The second tranche of up to $35.0 million in principal was available at the Company’s option at any time prior to September 30, 2025 provided that the trailing six-month worldwide net revenue of the Company is at least $80.0 million. The Company did not elect the option to draw on the second tranche.

The Company is required to sell the third tranche of notes in the amount of $30.0 million prior to March 31, 2026 as the Company achieved the revenue and gross margin thresholds triggering this obligation during the first half of fiscal 2025. The thresholds triggering this tranche are trailing six-month revenue of at least $112.5 million and a trailing six-month gross margin of at least 45%. Gross Margin is defined as (I) net revenue minus cost of goods sold divided by (II) net revenue, expressed as a percentage. The terms of the third tranche are identical to those of the first $50 million tranche. Lastly, the fourth tranche of up to $25.0 million in principal will be made available to the Company at the mutual agreement of the parties at any time prior to March 31, 2026.
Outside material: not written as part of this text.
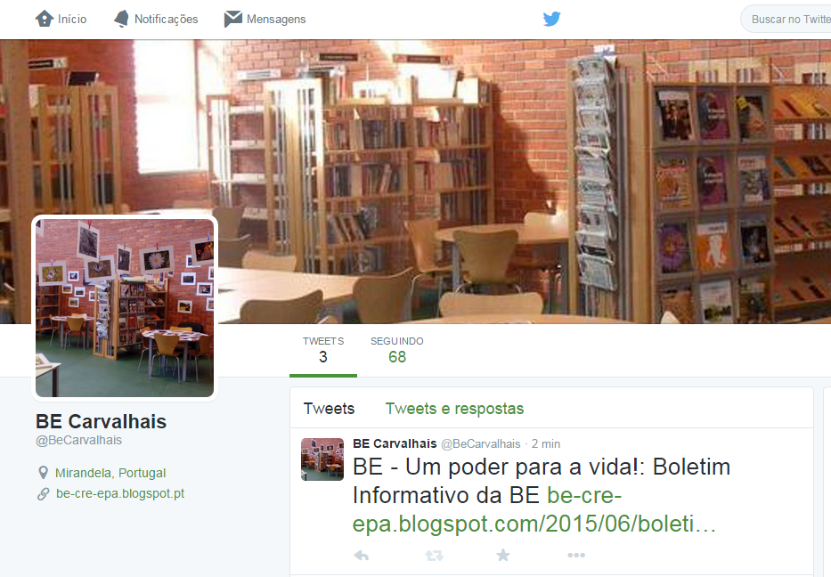This screenshot has height=577, width=831.
Task: Open the Tweets count stat
Action: click(323, 350)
The Company has the option at any time to prepay all of the then-outstanding notes, and Oberland Capital has the option to redeem the notes upon (i) a change in control of the Company, (ii) an event of default, or (iii) the maturity date. The redemption price of the note shall equal to the following: (1) 130% of principal amounts of notes if the payment is made within 24 months of issuance; (2)145% of principal amounts of notes if the payment is made within 36 months of issuance; (3) If the payment is made within 48 months, an amount that would generate an internal rate of return (“IRR”) of 12.25%; (4) if the payment is made within 60 months of the issuance, an amount that would generate an IRR of 11.75%; (5) if the payment is made thereafter but before maturity, an amount that would generate an IRR of 11.25%; and (6) if the payment is made at maturity, an amount that would generate an IRR of 10.0%.
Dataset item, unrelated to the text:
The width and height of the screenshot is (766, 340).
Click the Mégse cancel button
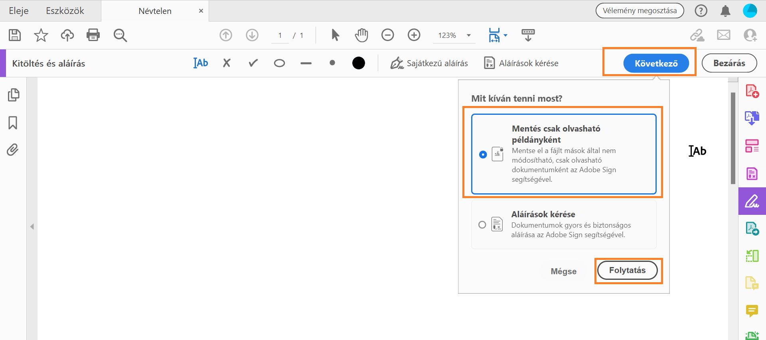click(x=563, y=271)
The Company is required to maintain trailing six-month net revenue based on a schedule that gradually increases up to $120.0 million after the year ending December 31, 2026.
PeriodMinimum Trailing
Six-Month Net
Revenue Threshold
(in millions)
Q1 2025$56.1 
Q2 2025$65.6 
Q3 2025$75.8 
Q4 2025$82.8 
Q1 2026$87.2 
Q2 2026$101.8 
Q3 2026$117.2 
Q4 2026$120.0 
Thereafter$120.0 
In addition, the Company is required to maintain a trailing six-month Gross Margin of not less than 30%. The agreement also contains a revenue participation agreement, under which, for any fiscal quarter, 0.01% of net revenue for such fiscal quarter (up to $100.0 million of net revenue for each fiscal year) per each $1.0 million principal amount of the notes will be payable to Oberland Capital. Amounts paid under the revenue participation agreement during the three and nine months ended September 30, 2025 and 2024 were interest payments on
the debt. The revenue participation payments are additional financing costs of the loan and are included in the computation of the internal rate of return measures described above and do not reduce principal on the debt. As of September 30, 2025, we have made revenue participation payments of $0.5 million.
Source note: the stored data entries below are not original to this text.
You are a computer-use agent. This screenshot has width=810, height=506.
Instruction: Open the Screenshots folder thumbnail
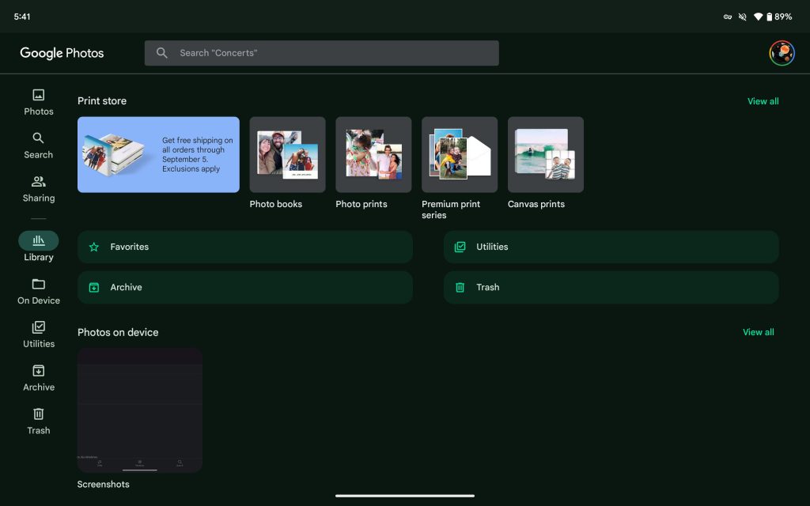[x=140, y=410]
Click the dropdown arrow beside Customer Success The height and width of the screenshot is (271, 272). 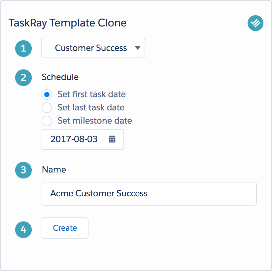[138, 48]
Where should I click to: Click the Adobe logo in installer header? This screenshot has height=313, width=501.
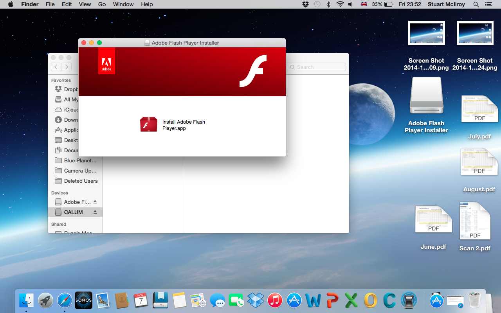106,61
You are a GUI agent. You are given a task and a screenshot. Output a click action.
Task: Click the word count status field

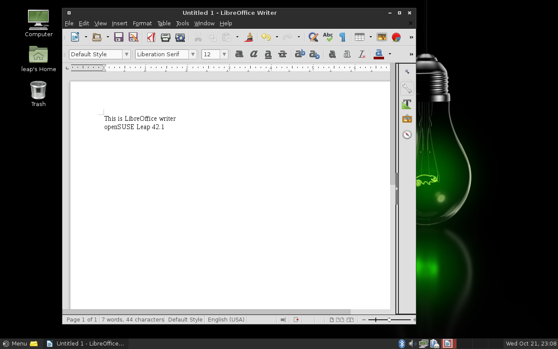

The Company elected to account for the 2024 Notes using the fair value option and changes in fair value related to the 2024 Notes are recorded in change in fair value of term loan on the Company’s statements of operations and comprehensive income (loss). The Company also elected to present interest incurred on the 2024 Notes in the change in fair value of the term loan; interest expense under the Oberland Capital arrangement was $1.0 million, $0.6 million, $3.0 million and $0.6 million for the three months ended September 30, 2025 and 2024 and nine months ended September 30, 2025 and 2024, respectively. Total debt outstanding as of September 30, 2025 and December 31, 2024 was $55.0 million and $51.5 million, respectively, and included within long-term debt on the Company’s balance sheets. Future principal payments of the Company’s long-term debt as of September 30, 2025 and December 31, 2024 are $50.0 million, and are due during the year ending December 31, 2031. The term loan advances are secured by a lien on the Company’s assets.
Redeemable Convertible Preferred Stock Warrants
The Company has issued Comerica Bank a warrant to purchase 9,660 Series A-6 redeemable convertible preferred shares at an exercise price of $2.59 per share in connection with a former loan and security agreement entered into in March 2020. The warrants are exercisable until March 15, 2030. The warrants are classified as liabilities on the Company’s balance sheet.

Western Alliance Bank Debt

In October 2021, the Company entered into a loan and security agreement (the “2021 LSA”) with Western Alliance Bank (“WAB”), which provided the Company with three tranches of capital advances totaling $15.0 million. In July 2022, the Company amended the 2021 LSA, such that WAB made four tranches of capital advances available to the Company for an aggregate amount up to $35.0 million. During August 2024, the Company elected to prepay the outstanding amount of the term loans of $35.0 million in principal and the $1.5 million exit fee that became payable upon early loan payoff. The Company recognized a loss on the extinguishment of debt of $1.3 million in the statements of operations and comprehensive income (loss). The loss on extinguishment consisted of incremental expense of $0.8 million unaccreted exit fee liability, $0.3 million unamortized debt issuance costs and a $0.2 million prepayment fee assessed by the bank.
Common Stock Warrants

In connection with the 2021 LSA, the Company issued to Western Alliance Bank (“WAB”) warrants to purchase shares of the Company’s common stock at an exercise price of $2.80 per share. The number of underlying shares of the warrants was initially 53,571 and was increased to 80,357 upon the funding of the loans in January 2022. The warrants will expire if unexercised on October 12, 2031. Upon the occurrence of an acquisition of the Company, if the acquiror shall not have assumed the warrants, WAB shall have the right to put the warrants back to the Company for cash equal to the greater of (x) $450,000 or (y) the value of the aggregate consideration payable to WAB had WAB exercised the warrants immediately prior to exercise such put right.
In connection with the 2022 LSA Amendment, the Company issued up to 41,209 warrants for common stock at an exercise price of $10.92 per share to WAB. 30,907 warrants were exercisable upon execution of the agreement; the remaining warrants become exercisable as the Company makes additional draws on the 2022 LSA Amendment. As of December 31, 2023 all of the warrants were exercisable. The warrants will expire if unexercised on July 22, 2032. Upon the occurrence of an acquisition of the Company, if the acquiror shall not have assumed the warrants, WAB shall have the right to put the warrants back to the Company for cash equal to the greater of (x) $450,000 or (y) the value of the aggregate consideration payable to WAB had WAB exercised the warrants immediately prior to exercise such put right.
All the warrants issued to WAB are puttable warrants and thus are liability classified. The warrants were initially recognized at fair value with any subsequent changes in fair value to be recorded in other income (expense) in the statements of operations and comprehensive income (loss) (See Note 3).
The fair value of the warrants as of their respective issuance dates were recorded as a debt discount that is being amortized to interest expense over the term of the loan.